Data extracted from a collection
-------

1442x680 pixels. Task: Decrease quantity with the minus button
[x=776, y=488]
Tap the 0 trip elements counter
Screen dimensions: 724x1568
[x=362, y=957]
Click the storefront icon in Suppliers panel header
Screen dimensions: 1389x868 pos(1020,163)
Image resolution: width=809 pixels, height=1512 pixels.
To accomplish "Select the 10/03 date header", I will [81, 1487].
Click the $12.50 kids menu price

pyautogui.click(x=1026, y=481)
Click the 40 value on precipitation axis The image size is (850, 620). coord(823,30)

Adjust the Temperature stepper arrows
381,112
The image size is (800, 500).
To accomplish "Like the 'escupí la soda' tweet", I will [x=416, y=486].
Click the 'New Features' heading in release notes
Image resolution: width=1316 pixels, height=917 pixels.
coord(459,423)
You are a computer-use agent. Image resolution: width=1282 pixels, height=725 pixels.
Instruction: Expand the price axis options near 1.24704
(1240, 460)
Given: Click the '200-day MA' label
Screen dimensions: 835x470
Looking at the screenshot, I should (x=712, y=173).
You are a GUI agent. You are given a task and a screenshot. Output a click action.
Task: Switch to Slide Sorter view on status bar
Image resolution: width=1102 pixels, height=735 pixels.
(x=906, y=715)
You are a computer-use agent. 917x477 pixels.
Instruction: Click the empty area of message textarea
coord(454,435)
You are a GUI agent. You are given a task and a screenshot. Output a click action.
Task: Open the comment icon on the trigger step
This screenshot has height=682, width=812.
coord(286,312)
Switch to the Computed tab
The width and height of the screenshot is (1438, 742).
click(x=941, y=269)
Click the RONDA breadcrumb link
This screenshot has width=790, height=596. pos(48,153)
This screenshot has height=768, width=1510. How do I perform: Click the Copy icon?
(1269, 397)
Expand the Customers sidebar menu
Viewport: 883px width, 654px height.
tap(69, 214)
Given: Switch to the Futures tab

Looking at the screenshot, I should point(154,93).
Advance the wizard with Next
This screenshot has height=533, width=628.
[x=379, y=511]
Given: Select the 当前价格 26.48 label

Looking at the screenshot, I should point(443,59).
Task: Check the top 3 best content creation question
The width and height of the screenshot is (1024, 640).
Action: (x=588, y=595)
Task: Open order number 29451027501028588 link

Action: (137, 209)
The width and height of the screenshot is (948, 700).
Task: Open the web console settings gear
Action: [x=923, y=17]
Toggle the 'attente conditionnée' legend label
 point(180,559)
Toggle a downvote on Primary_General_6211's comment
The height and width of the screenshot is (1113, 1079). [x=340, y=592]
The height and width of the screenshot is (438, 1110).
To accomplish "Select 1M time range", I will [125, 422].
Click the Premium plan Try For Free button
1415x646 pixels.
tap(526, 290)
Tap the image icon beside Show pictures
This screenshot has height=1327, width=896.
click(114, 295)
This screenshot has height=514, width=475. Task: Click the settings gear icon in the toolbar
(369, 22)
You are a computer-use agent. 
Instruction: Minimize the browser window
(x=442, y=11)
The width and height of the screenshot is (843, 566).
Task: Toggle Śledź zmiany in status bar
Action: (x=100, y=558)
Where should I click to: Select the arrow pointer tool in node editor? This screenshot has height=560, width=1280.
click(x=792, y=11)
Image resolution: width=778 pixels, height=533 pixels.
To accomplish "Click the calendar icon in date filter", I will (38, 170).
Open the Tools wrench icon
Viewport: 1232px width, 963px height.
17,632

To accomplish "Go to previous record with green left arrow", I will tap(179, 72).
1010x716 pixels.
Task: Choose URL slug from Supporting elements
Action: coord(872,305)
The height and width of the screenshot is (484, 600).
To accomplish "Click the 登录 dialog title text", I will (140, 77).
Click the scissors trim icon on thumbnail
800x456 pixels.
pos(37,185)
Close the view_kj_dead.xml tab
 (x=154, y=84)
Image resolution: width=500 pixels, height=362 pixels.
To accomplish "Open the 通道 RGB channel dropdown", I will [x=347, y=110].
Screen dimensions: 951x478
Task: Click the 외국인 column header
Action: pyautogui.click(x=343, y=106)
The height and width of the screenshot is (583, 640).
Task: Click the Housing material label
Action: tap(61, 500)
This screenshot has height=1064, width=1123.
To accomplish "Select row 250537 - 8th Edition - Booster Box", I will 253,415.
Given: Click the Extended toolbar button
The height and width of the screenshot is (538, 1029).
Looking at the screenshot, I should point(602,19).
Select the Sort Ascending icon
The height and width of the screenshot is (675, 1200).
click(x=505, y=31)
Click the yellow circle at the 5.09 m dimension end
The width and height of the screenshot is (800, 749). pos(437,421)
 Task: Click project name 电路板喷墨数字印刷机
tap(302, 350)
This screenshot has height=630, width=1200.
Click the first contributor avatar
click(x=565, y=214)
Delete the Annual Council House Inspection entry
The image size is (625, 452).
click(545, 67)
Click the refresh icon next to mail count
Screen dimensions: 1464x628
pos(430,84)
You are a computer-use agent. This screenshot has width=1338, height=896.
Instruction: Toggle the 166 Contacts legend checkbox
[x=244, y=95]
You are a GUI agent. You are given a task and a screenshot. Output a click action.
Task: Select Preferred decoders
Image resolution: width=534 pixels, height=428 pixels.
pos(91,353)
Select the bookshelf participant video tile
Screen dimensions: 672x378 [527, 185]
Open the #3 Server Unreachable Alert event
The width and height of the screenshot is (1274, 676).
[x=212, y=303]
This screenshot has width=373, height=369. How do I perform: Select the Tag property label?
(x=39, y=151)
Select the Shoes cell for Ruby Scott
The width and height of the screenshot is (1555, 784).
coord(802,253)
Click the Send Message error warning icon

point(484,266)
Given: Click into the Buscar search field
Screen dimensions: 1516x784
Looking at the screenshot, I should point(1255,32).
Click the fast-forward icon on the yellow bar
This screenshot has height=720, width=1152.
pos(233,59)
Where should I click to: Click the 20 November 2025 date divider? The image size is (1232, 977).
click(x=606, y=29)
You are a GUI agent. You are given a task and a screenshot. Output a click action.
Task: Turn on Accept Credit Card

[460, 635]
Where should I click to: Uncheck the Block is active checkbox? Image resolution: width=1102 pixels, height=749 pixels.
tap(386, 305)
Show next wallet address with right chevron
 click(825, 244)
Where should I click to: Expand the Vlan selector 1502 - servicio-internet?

-------

→ What this task involves
Find the string "computer" in the entries above and return each line that holds it.

→ Result for this task
You are a computer-use agent. Image resolution: width=1282 pixels, height=725 pixels.
You are a computer-use agent. 917x477 pixels.
You are a computer-use agent. 
You are a computer-use agent. This screenshot has width=1338, height=896.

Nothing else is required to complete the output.